Report each line of the records below that holds the word "bottom".
━━ Records supplied ━━
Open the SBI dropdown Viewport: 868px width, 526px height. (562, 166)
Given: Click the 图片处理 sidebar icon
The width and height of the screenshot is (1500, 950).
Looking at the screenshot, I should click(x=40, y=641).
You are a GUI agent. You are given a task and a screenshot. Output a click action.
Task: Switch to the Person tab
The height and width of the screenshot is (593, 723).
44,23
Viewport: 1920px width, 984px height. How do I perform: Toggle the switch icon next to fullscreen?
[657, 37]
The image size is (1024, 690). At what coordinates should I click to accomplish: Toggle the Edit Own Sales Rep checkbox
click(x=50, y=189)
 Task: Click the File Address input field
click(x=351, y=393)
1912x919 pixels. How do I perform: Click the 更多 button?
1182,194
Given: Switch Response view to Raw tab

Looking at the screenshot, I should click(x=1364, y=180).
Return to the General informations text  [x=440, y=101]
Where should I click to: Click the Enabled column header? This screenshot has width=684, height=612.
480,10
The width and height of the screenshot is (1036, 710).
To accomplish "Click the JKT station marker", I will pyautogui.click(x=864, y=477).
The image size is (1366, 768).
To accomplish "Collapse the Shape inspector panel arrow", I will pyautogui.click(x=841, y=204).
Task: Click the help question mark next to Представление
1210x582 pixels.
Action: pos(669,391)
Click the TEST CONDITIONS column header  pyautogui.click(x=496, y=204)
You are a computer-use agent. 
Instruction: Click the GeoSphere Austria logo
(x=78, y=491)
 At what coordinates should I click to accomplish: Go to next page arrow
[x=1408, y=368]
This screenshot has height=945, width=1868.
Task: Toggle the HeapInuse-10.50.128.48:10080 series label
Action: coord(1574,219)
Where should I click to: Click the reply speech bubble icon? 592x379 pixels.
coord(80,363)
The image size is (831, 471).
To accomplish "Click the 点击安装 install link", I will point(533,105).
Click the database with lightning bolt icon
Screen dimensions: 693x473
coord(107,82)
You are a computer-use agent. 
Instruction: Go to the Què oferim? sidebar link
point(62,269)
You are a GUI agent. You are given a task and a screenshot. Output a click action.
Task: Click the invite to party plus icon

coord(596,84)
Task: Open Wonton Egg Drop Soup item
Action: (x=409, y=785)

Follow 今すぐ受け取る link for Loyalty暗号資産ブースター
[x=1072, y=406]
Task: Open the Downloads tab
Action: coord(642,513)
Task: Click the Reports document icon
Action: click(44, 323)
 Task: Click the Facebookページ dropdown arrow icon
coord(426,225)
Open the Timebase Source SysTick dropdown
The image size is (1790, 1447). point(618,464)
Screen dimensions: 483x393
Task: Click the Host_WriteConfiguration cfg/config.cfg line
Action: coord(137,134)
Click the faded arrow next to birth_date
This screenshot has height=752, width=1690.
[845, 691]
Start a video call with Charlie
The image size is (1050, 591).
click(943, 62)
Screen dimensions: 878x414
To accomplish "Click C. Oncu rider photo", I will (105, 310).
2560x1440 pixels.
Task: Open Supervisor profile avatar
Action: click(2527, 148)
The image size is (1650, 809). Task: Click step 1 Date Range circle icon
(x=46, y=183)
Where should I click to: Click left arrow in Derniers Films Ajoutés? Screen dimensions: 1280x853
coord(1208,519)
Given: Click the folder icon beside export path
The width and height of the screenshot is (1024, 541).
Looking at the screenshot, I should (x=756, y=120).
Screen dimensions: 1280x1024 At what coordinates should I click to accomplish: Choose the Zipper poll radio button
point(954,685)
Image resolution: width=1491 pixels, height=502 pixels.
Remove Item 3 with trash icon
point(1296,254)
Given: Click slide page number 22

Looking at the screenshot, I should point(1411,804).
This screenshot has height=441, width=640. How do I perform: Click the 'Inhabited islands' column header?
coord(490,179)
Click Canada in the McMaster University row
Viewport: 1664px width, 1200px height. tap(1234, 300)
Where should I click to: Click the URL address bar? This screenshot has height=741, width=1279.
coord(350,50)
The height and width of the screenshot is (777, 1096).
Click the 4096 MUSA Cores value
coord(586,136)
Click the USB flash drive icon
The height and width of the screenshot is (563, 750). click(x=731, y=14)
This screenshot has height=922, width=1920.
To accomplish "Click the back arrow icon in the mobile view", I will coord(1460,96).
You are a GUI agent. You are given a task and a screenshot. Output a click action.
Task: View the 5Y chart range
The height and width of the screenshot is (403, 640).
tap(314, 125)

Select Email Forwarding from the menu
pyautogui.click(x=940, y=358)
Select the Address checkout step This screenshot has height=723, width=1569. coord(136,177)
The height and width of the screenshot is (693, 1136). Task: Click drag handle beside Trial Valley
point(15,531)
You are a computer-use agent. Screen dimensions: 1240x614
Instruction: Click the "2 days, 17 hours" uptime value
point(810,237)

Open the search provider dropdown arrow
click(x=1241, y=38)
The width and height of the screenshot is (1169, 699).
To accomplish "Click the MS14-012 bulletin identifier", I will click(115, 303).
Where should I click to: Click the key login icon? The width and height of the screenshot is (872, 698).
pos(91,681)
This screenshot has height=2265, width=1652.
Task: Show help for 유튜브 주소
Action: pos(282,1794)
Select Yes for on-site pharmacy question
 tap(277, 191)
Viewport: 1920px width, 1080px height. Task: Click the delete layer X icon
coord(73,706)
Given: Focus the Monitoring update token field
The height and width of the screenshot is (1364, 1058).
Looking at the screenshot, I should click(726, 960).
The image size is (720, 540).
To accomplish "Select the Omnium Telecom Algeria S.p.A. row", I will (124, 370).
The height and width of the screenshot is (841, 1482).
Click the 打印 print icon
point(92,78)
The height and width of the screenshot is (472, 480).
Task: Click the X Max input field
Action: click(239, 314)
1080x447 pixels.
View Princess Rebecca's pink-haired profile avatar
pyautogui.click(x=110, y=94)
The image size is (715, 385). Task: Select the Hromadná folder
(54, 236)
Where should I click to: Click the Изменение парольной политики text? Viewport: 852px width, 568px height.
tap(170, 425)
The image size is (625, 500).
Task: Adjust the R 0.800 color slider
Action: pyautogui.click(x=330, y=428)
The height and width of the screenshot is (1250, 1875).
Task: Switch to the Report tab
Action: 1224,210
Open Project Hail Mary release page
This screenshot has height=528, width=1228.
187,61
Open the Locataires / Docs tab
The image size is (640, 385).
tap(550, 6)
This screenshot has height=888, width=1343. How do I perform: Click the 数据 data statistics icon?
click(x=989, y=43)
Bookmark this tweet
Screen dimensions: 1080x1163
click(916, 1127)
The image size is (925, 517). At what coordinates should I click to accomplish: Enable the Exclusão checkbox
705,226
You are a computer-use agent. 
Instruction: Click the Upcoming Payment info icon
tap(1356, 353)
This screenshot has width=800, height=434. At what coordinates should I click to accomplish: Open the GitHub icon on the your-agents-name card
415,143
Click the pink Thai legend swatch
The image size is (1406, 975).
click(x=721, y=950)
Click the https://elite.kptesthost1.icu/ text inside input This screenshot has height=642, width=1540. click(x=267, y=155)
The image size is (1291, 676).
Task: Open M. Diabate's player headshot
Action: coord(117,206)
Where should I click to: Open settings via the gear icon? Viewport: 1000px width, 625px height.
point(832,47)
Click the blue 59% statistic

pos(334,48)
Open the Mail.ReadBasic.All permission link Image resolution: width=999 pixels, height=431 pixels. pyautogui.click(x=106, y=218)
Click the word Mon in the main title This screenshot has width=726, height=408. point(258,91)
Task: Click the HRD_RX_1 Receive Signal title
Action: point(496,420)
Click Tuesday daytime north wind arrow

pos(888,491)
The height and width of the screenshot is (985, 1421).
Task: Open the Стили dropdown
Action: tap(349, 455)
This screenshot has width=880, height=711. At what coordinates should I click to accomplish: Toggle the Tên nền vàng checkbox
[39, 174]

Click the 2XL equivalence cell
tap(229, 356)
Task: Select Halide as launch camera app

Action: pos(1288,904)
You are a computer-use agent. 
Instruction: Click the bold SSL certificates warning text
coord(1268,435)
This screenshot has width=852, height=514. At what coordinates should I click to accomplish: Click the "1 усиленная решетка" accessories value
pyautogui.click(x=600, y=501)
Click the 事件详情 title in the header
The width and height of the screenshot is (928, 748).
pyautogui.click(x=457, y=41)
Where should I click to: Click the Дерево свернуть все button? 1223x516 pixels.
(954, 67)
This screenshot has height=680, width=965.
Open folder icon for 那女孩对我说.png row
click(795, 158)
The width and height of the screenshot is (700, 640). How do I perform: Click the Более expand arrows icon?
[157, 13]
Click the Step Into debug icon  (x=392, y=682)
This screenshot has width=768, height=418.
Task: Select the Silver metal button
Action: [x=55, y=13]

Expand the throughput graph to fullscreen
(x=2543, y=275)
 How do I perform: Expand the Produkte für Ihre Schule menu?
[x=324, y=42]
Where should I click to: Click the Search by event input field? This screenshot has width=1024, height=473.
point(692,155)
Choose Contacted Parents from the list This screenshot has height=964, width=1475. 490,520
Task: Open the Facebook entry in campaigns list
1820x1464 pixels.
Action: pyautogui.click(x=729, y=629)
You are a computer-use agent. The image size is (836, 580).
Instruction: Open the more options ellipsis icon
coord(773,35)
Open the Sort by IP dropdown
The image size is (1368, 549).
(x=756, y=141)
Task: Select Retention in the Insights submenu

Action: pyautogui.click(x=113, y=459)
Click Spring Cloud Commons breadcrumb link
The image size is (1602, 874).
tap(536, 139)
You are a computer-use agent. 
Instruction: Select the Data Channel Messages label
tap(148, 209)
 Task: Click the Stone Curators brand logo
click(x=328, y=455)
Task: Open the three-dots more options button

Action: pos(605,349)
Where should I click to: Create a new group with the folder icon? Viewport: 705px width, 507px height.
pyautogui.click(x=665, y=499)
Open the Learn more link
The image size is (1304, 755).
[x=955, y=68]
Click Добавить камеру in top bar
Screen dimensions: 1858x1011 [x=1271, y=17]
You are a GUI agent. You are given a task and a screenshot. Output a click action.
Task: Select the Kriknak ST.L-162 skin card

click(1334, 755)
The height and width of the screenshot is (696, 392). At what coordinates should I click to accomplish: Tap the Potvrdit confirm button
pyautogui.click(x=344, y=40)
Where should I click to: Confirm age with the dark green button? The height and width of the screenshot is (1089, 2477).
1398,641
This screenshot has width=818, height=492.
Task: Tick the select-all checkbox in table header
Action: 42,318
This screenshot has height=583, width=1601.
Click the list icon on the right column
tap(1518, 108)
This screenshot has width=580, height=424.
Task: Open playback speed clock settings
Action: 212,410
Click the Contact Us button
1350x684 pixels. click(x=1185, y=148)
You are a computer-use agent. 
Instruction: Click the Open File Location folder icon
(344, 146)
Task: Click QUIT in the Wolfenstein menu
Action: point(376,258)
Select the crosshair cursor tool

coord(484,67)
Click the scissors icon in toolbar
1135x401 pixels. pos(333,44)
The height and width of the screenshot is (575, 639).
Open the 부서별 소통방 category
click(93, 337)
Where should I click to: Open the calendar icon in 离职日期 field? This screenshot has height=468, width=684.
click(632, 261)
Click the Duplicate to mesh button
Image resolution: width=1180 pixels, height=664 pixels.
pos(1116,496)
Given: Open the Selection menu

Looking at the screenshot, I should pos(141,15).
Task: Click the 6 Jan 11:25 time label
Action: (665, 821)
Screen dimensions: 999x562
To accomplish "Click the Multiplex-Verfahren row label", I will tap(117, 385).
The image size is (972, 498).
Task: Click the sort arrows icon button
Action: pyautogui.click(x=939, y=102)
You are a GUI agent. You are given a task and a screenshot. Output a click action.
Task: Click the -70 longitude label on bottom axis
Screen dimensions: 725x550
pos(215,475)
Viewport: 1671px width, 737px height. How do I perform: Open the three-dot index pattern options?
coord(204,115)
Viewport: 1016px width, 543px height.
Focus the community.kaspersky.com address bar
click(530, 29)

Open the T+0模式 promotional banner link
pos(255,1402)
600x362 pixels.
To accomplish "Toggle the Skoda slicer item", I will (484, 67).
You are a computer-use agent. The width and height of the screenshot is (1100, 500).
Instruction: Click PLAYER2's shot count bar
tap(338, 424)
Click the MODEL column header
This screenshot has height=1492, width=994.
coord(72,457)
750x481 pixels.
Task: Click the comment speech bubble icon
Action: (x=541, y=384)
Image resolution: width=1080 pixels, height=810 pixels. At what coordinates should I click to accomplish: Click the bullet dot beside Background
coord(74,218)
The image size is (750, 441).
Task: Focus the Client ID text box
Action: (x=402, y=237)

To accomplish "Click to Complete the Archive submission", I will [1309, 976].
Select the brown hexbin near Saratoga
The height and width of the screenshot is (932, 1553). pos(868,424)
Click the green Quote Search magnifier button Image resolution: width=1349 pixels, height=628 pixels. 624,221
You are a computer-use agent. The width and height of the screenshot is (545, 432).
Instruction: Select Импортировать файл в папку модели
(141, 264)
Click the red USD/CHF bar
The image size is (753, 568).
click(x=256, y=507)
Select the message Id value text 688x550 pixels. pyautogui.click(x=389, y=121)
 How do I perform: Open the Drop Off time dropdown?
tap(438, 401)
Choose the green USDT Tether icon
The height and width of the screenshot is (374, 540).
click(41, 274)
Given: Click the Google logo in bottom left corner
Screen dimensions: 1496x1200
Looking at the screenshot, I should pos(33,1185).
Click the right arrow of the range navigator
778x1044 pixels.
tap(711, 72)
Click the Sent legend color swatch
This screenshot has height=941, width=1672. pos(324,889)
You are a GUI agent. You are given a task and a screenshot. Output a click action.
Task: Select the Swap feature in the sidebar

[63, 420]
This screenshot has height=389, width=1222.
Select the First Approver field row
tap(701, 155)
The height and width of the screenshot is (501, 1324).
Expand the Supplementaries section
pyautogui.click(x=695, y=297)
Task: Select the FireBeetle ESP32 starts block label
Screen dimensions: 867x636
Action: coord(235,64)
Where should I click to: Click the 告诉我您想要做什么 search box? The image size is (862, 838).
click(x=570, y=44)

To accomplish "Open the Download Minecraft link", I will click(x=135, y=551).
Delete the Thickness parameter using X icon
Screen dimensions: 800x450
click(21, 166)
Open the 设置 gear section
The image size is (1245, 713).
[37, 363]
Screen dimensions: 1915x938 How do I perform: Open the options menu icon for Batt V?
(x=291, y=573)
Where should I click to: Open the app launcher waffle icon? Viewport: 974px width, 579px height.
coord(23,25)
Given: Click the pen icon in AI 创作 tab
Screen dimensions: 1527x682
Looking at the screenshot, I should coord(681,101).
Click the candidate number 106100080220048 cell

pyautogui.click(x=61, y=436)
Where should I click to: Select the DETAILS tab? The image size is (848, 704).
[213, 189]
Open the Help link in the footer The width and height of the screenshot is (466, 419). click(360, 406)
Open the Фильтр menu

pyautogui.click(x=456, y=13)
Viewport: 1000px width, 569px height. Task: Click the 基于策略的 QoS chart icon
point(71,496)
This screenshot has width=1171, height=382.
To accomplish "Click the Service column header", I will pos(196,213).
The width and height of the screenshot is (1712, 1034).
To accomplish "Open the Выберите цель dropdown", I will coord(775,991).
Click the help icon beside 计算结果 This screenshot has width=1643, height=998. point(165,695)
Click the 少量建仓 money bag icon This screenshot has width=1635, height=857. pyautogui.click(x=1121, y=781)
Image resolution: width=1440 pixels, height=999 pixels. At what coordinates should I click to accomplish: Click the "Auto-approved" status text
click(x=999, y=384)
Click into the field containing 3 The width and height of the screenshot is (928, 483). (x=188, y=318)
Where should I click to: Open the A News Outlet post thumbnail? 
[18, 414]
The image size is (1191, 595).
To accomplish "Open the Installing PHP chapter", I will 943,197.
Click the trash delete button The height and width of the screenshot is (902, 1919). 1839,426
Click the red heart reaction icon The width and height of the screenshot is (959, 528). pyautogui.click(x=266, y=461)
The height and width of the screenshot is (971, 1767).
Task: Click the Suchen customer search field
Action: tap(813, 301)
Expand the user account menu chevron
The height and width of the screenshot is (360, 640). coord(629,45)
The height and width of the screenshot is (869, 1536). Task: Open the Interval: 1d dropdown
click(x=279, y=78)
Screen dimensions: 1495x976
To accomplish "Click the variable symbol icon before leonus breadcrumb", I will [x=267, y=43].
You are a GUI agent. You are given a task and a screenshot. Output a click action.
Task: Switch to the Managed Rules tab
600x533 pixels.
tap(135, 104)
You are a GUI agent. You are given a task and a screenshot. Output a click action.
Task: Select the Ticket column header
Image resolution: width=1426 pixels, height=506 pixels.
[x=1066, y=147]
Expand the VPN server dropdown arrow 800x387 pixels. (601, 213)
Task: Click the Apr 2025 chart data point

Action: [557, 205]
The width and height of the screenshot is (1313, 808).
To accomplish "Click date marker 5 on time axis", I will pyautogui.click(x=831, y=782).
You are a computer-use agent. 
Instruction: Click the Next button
━━━
* **Written response**
Task: Click the -70 longitude label on bottom axis
Given: Click the Google logo in bottom left corner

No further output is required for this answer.